What I came to realize was that much of my dialogue with, and approach to, design was a form of applied critical anthropology in that a fundamental objective and foundation of every design project that I participated in was, in a way, a cultural commentary as much as a design, but, at least personally, that commentary was only meaningful when it was engaged with the design process and translated into design concepts. Ultimately, my foray into anthropology broadened my perspective and has challenged my preconceived notions of innovation, progress, and representation.
However, the future-oriented, interventionist, and collaborative nature of design, not to mention the overriding objective to produce a design concept, parts from traditional anthropology. While the theoretical and conceptual frameworks utilized to understand and interpret the contexts of use, the temporal dimensions that ground them, as well as the trained sensitivities to the complexities and particularities of shared events, actions, experiences, and meaning-making of the anthropological enterprise is often viewed as a useful, but secondary consideration to design – which is itself a site of cultural production and one that is judged by its change impact.
In it’s integration with design, the end product of design anthropology is a design concept for a product, service, or system. This represents a more action-oriented and interventionist process than traditional anthropology and one that seeks the inclusion of all stakeholders’ points of view. Socio-cultural analysis and participatory practices are central in order to assess the situation and allow proper representation. Therefore, it is the event of the design problem-solving process itself that is critical for design anthropology and where its true potential as a collaborative and participatory methodology is situated. Design anthropology has moved me further into supporting collaborative and participatory design processes that takes into consideration the perspectives of all stakeholders and the impact that design has on related systems.

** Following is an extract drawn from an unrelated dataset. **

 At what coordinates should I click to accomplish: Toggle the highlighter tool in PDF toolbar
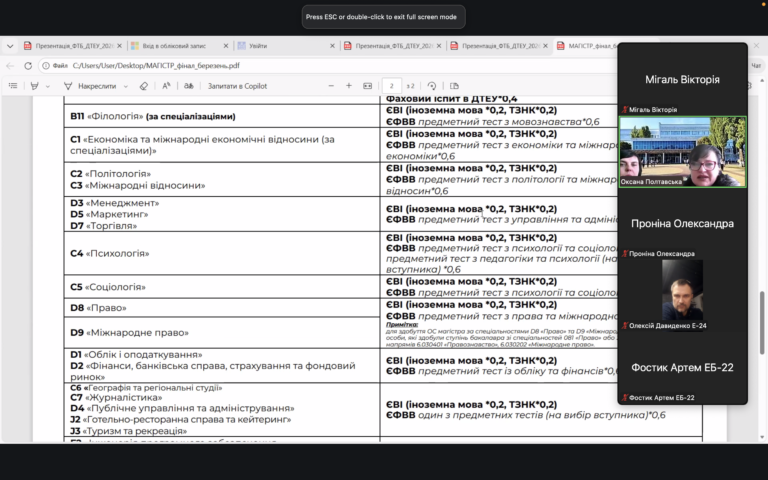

My approach to design anthropology is not as an anthropologist interested in working in the field of design and HCI or as a designer dabbling in anthropological frameworks, but to practice design anthropology as an emerging field within design and HCI. Following the dictum of design anthropology that design is not merely a final, prescribed, solution to straightforward problems, but is a temporally and socially embedded arena that inhabits a wide range of perspectives of lived experiences where practices of use are continuously improvised and recontextualized.